With early intervention, children can begin thinking about their executive function skills strengths and weaknesses and developing understanding of how, where, and when to use the different skills. The common language between parents, teachers, and students provides powerful tools for communicating shared goals and celebrating achievement. It takes away guesswork for “what is wrong” with a student’s behavior and focuses the team on forward-facing actions.
Another important part of early screening is the opportunity to avoid negative or corrective messages and focus instead on positive ways to reinforce desired behaviors. When a student better understands the reason for the mismatch between their intentions and their behaviors, they can maintain the positive self image that all children deserve to experience as they figure out their interests, strengths, and opportunities for growth. In addition, the self-belief that a student carries with them translates into empathy, kindness, and compassion for other students.
When dealing with ADHD, it is crucial to acknowledge and address the significant impact of shame that often accompanies this condition. This involves recognizing the real and painful characteristics of ADHD-related shame, both for individuals living with ADHD and for their loved ones. To effectively combat ADHD-related shame, several key strategies can be employed.
1. First and foremost, early diagnosis plays a vital role in understanding and managing the condition. By identifying ADHD early on, individuals and their support networks can access appropriate resources and interventions to address the challenges associated with ADHD. This can help alleviate the feelings of shame that may arise from not fully understanding or explaining certain behaviors.

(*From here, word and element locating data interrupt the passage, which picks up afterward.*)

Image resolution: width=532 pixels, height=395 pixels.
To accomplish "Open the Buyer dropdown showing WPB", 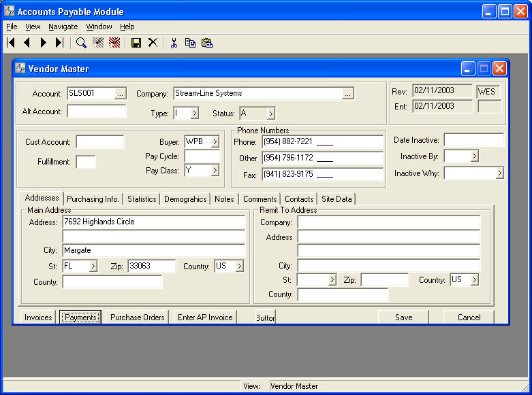I will (x=215, y=142).
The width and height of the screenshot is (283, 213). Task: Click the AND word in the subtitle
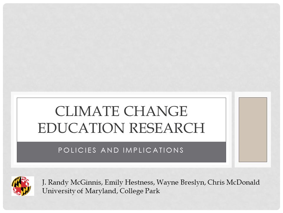click(x=110, y=150)
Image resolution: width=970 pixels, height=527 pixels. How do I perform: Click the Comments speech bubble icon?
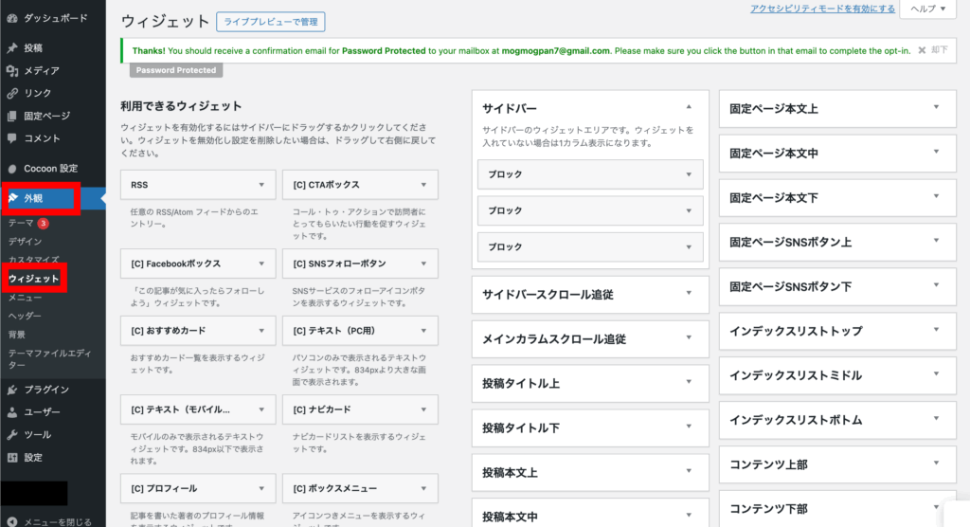[x=11, y=138]
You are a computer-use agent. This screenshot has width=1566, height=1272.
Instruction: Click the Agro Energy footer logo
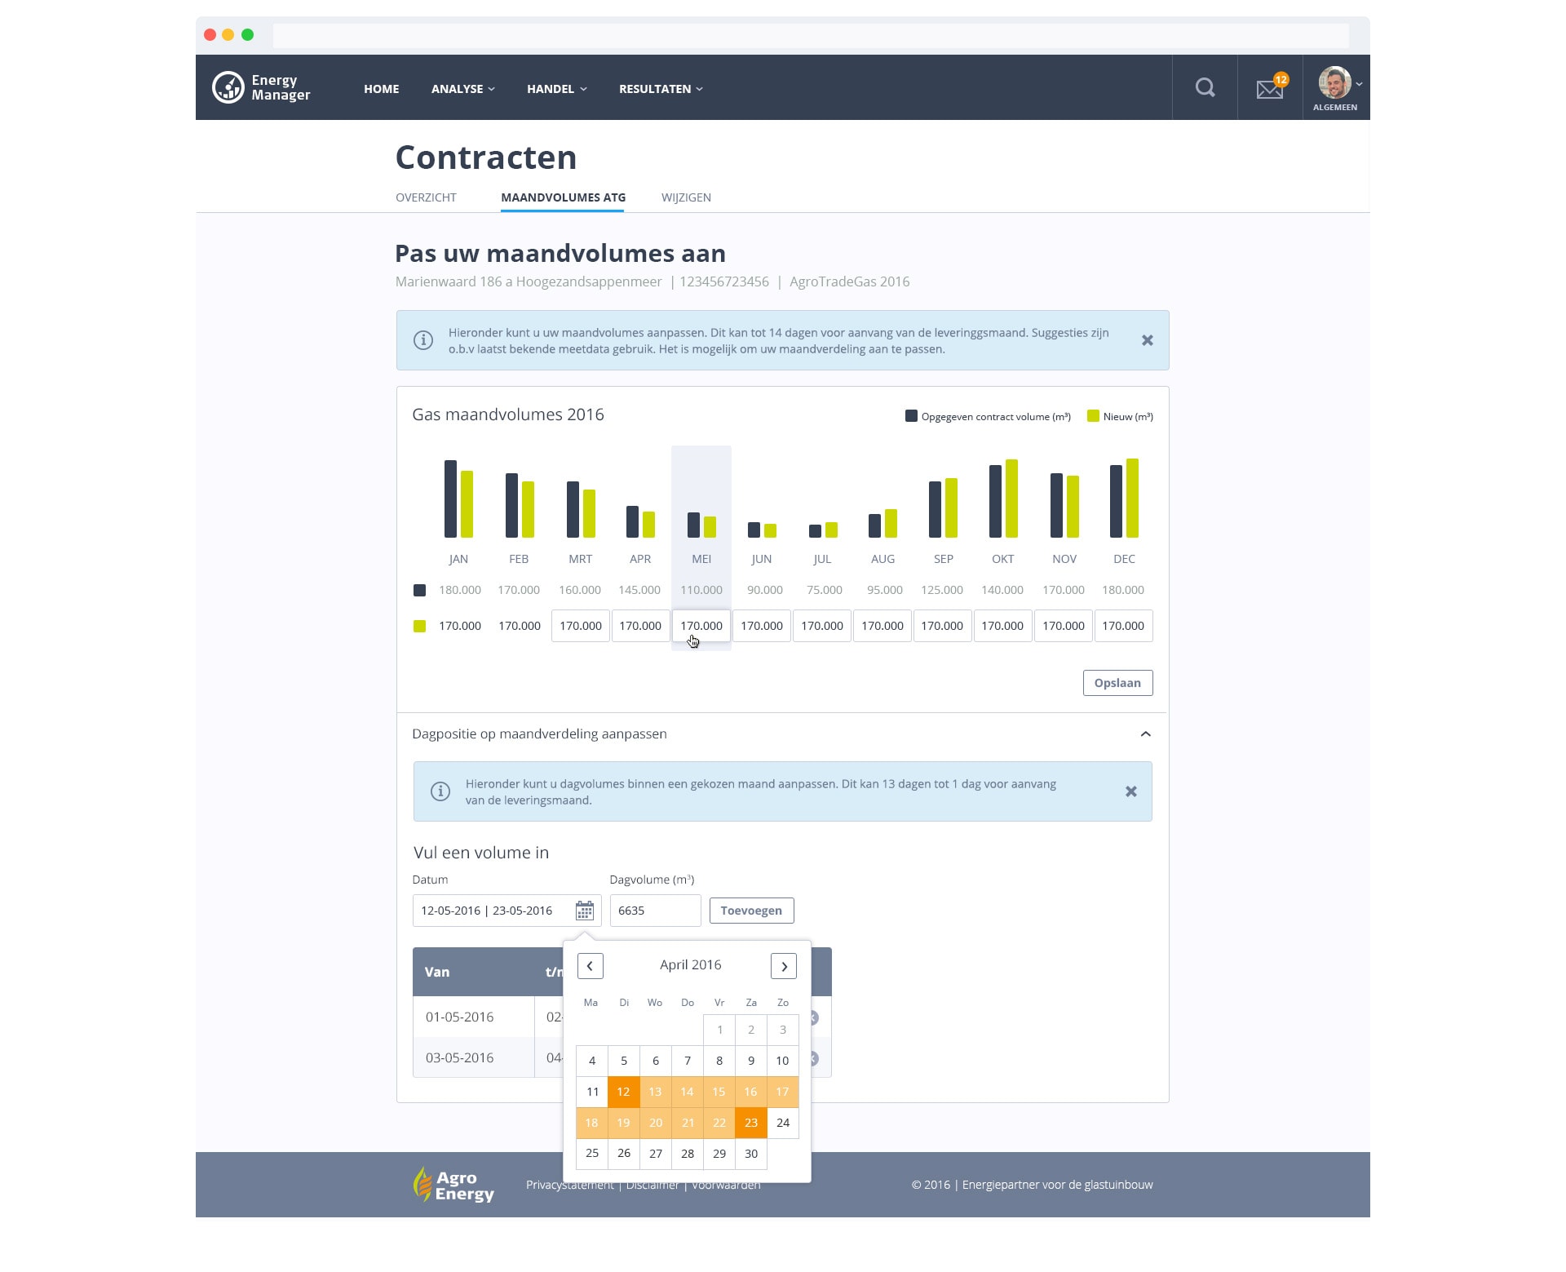[453, 1185]
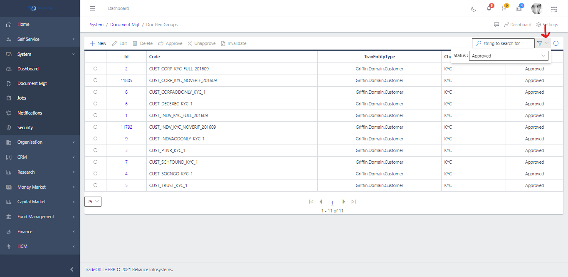Toggle dark mode with the moon icon

tap(474, 8)
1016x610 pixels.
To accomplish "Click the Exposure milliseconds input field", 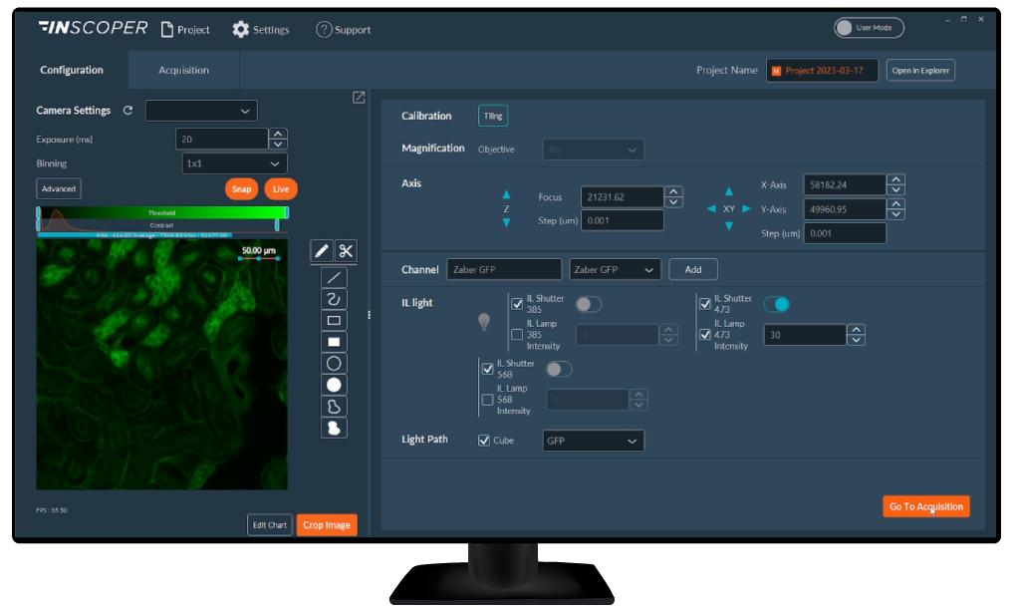I will coord(221,138).
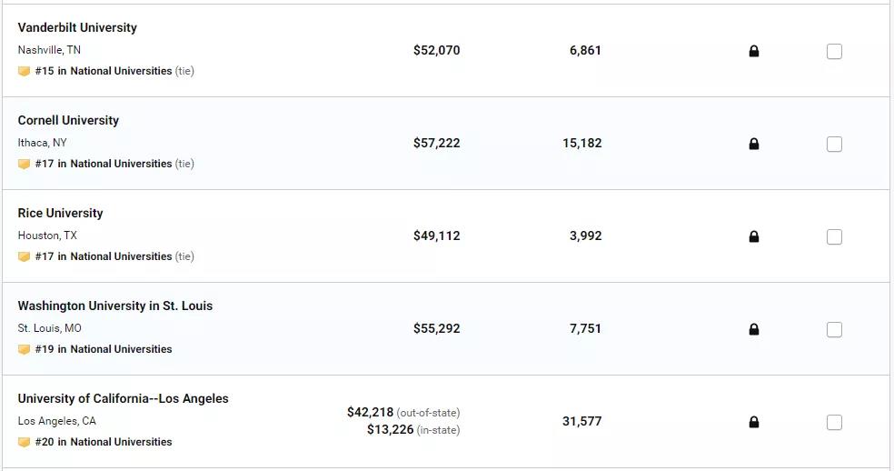Go to the Rice University page

(x=61, y=213)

2.Open communication is another essential aspect of combating ADHD-related shame. By fostering open and honest discussions about the condition, individuals can create a supportive environment where they feel safe to share their experiences and emotions. This open dialogue also allows loved ones to gain a deeper understanding of ADHD and its effects, fostering empathy and reducing any shame or stigma associated with the condition.

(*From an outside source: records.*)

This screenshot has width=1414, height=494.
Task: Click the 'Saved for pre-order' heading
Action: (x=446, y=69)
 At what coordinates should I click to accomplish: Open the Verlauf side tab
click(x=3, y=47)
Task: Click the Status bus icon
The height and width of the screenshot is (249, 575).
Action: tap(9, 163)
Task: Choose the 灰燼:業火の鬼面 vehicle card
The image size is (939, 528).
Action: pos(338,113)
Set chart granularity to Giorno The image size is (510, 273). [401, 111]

3.Accessing trusted resources is equally important when addressing shame related to ADHD. These resources can include educational materials, support groups, therapy services, and online communities. By seeking out reliable sources of information and support, individuals and their loved ones can gain knowledge, guidance, and validation, which can help challenge and overcome shame.
4.In addition to these strategies, adopting a strengths-based approach is key. This entails embracing both strengths and weaknesses associated with ADHD and recognizing that individuals with ADHD possess unique talents and abilities. By focusing on these strengths, individuals can build confidence and self-esteem, counteracting any shame that may arise from perceived shortcomings.
5.It’s also valuable to develop a mindset of setting goals and taking action. By defining a clear vision for oneself, establishing achievable goals, and actively working towards them, individuals can enhance self-awareness and cultivate a sense of purpose and fulfillment. This proactive approach helps individuals shift their focus away from feeling unfulfilled and empowers them to become unstoppable in their pursuit of personal growth and success. In summary, addressing the shame associated with ADHD requires a multi-faceted approach.
Early diagnosis, open communication, and accessing trusted resources are crucial components in shedding light on ADHD-related shame and building emotional well-being. Meanwhile, adopting a strengths-based approach, embracing both strengths and weaknesses, and actively pursuing personal goals can enhance self-awareness and confidence, guiding individuals from a place of feeling unfulfilled to becoming unstoppable.